Night storage heaters give out heat slowly and are designed to keep warm for the whole of the following day. Cheap-rate electricity can also be used to provide hot water via an immersion heater in your hot water tank.
Economy 7 and Economy 10
If your home has night storage heaters, you'll usually power these using a special electricity tariff that offers cheaper rates of electricity at night. Electricity tariffs that provide cheap-rate electricity are usually known as Economy 7, as they give you seven hours of cheaper electricity overnight. Economy 10 works in a similar way and gives you an extra three hours of cheap electricity – usually in the middle of the afternoon. Find out more about Economy 7 and Economy 10 on our energy tariffs explained page.
You can also get electric radiators that run off a normal single-rate electricity tariff. However, due to the relatively high price of electricity during the day, these can be expensive to run and should only be considered if you have a very well-insulated property and won’t have to use them regularly.
Annual cost of electricity
The average annual cost for heating and hot water using electricity in the UK is £2,053 when consuming around 13,500 kWh a year.
This annual fuel cost is not based on actual fuel bills. It's derived from using the average cost of different types of fuel across the UK, sourced by Sutherland Tables, which collects domestic fuel pricing data. These costs (per kWh in pence) are then multiplied by the amount of kWh a medium energy user consumes on average in a year (13,500 kWh), as calculated by Ofgem.

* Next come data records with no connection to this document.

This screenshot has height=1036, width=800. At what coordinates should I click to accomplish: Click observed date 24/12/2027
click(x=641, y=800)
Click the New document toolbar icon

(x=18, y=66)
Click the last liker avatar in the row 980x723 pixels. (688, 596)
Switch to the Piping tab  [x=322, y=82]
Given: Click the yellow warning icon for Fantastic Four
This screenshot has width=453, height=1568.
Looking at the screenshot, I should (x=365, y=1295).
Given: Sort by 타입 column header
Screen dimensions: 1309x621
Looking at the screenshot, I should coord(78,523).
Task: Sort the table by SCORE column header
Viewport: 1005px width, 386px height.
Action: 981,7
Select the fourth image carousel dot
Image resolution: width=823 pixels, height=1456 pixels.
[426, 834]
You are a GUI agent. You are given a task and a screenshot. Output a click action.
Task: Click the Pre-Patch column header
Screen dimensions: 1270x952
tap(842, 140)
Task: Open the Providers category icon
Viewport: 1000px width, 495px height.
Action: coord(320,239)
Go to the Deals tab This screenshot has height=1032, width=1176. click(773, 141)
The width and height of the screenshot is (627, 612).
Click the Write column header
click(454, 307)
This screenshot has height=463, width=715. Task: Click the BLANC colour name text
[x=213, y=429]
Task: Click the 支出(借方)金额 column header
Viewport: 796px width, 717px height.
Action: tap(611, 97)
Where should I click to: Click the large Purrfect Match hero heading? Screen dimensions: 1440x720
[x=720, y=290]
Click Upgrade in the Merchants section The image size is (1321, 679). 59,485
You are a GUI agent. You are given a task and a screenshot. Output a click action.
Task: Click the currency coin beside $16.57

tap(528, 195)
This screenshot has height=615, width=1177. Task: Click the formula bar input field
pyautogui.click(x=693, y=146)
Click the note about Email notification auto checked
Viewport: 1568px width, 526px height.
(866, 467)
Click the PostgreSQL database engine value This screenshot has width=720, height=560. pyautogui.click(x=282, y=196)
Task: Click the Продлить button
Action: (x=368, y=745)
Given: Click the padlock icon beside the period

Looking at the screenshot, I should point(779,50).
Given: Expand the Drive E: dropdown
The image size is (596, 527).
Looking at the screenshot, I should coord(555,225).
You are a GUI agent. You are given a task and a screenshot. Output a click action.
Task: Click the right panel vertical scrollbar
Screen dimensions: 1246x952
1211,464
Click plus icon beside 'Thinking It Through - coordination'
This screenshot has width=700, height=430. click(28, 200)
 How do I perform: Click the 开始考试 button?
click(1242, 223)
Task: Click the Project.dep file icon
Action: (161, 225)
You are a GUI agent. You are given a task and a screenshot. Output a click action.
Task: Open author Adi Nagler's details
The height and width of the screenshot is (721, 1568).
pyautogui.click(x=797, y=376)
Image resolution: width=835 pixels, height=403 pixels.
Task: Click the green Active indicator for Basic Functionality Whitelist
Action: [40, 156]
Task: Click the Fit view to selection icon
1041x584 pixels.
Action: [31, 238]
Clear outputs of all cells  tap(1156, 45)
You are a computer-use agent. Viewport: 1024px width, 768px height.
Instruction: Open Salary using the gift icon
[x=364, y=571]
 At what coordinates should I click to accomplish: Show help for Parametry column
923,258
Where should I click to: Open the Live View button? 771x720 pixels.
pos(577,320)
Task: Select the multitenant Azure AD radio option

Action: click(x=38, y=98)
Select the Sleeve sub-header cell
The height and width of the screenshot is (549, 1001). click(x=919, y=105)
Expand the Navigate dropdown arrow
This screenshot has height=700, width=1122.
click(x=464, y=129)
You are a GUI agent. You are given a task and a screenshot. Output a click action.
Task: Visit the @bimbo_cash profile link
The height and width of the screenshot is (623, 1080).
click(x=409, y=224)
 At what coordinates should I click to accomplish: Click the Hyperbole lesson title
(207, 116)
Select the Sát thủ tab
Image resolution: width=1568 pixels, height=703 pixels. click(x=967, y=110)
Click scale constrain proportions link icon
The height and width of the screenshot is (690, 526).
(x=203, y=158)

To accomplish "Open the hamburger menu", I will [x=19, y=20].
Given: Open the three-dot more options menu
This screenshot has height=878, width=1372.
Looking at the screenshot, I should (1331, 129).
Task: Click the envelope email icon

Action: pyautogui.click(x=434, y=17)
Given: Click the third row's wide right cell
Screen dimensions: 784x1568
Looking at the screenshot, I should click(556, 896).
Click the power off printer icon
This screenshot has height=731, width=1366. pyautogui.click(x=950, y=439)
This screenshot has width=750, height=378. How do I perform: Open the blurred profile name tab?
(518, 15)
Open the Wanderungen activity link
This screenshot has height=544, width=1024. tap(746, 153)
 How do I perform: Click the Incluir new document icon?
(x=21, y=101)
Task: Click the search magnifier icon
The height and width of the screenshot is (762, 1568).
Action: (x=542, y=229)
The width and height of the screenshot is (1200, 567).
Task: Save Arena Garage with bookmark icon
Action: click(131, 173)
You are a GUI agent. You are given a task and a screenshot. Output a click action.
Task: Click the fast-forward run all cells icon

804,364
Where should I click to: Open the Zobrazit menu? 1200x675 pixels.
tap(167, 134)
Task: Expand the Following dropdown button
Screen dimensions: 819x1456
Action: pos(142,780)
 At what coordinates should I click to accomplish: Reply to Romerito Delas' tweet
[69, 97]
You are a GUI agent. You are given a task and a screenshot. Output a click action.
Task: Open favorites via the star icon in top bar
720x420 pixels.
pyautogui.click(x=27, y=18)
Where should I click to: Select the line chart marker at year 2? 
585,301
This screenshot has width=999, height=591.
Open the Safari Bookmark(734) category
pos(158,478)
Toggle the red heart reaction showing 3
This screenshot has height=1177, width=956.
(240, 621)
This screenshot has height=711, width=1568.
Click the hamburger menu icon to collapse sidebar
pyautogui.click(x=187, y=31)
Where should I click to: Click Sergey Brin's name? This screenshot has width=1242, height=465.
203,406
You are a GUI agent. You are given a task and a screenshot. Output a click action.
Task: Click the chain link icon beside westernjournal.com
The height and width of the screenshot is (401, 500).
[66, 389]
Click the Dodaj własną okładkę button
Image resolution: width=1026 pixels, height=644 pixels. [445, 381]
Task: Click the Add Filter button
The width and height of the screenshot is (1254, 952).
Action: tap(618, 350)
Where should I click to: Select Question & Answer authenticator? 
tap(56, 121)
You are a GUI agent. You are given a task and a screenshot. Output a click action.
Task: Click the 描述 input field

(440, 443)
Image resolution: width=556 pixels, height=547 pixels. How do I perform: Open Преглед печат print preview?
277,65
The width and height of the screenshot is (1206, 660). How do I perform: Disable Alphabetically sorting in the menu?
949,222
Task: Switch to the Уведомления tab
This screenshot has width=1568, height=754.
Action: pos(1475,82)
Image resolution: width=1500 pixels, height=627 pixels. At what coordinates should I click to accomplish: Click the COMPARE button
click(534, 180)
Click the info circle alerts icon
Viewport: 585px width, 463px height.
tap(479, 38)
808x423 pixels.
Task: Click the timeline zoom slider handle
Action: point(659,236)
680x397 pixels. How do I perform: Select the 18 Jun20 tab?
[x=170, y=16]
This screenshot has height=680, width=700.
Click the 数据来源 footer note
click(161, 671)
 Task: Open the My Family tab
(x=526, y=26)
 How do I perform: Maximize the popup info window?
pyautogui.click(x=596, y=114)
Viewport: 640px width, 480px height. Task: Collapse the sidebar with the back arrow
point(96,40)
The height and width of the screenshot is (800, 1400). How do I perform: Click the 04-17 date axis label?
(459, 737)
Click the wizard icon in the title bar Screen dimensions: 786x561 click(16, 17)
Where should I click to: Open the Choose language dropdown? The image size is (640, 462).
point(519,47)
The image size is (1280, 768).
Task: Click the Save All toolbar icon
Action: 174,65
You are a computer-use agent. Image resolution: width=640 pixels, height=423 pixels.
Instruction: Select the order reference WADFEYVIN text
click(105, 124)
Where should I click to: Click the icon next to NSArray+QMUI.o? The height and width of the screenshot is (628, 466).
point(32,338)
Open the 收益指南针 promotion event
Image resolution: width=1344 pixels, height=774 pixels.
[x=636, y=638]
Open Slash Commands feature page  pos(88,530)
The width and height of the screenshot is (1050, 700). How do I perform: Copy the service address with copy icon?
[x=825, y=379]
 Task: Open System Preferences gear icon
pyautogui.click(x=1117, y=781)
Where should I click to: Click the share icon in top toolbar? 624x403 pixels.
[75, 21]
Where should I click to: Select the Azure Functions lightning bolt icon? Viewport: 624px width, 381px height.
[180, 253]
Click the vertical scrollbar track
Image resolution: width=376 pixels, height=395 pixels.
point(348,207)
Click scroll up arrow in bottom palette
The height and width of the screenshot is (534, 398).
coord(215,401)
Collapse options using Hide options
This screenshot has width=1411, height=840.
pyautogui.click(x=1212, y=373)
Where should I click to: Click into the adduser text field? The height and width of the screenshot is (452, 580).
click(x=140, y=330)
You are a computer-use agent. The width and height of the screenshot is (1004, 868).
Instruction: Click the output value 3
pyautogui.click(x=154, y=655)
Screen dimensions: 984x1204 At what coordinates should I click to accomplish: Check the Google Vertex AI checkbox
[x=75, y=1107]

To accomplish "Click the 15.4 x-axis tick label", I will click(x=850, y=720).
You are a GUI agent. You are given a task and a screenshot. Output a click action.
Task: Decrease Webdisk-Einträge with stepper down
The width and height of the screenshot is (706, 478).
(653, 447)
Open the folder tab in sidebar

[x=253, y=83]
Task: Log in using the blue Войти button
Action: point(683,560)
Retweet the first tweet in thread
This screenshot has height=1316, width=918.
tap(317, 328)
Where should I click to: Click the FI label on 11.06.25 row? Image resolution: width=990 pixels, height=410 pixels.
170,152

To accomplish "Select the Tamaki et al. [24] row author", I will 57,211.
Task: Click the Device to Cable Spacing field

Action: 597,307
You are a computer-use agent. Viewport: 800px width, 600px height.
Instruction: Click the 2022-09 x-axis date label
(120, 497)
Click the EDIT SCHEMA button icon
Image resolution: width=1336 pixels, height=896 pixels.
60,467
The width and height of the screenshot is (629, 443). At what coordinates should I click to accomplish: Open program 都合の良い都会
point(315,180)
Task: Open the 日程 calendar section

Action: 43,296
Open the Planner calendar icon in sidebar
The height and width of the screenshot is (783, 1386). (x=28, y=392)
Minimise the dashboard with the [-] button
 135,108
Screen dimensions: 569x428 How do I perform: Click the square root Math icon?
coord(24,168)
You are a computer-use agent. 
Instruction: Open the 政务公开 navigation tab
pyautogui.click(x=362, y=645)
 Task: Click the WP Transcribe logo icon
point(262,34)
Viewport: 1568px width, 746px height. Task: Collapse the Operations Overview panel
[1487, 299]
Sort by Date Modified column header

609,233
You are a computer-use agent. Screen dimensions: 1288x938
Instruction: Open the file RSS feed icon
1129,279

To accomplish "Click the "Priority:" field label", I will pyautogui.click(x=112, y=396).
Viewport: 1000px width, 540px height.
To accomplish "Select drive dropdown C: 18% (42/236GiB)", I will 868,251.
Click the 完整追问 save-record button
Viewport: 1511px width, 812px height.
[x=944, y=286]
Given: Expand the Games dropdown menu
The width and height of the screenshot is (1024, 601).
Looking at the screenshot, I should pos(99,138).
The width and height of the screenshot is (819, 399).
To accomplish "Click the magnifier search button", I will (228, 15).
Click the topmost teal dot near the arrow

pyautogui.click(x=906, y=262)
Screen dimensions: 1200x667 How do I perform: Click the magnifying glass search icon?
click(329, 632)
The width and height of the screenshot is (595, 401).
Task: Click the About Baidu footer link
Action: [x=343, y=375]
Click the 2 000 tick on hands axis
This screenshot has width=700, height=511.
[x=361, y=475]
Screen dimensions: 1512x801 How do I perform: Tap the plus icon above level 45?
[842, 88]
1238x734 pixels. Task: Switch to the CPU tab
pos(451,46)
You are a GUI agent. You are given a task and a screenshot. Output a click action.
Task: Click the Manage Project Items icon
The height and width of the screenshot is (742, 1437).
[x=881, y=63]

Remember, this cost is just a guide to help you compare costs of different types of fuel. There are a number of factors that affect energy bills, including the age of a house and insulation, the efficiency of a hot water and heating system, and where you are in the UK.
Take a look at our guide to cutting your energy costs to see where and how you can make savings on your heating bills.
Pros of electric central heating
Electric night storage heaters are much cheaper to install than gas central heating systems as they don't require pipe-work or a flue.
With very few moving parts, storage heaters need very little maintenance and don’t need to be serviced annually.
Unlike gas, mains electricity is available almost everywhere in the UK.
Cons of electric central heating
Electricity prices are about three to four times higher than gas prices per unit of energy. And like gas, electricity prices are also rising and are likely to stay high. As most electricity in the UK is generated in gas-fired power stations, any increase in the price of gas will also be reflected in the cost of electricity.
The daytime rate on Economy 7 or Economy 10 tariffs is higher than on standard single-rate electricity tariffs, so while you’ll get a cheaper rate for your heating, running appliances during the day – particularly if you need to use an electric heater to provide extra heat – could be expensive.
You don’t have instant control over storage heaters: older models give out heat as long as the bricks remain warm - day and night. If you haven't had the heating on lately and switch on your night storage heater, you won't get heat until the following night. Some heaters do have a convection heating option for instant heat.
If your storage heaters don’t have an automatic charge control (which measures the temperature in the room and adjusts the amount of heat stored overnight), you’ll have to set this yourself – so keep an eye on the weather forecast for the following day.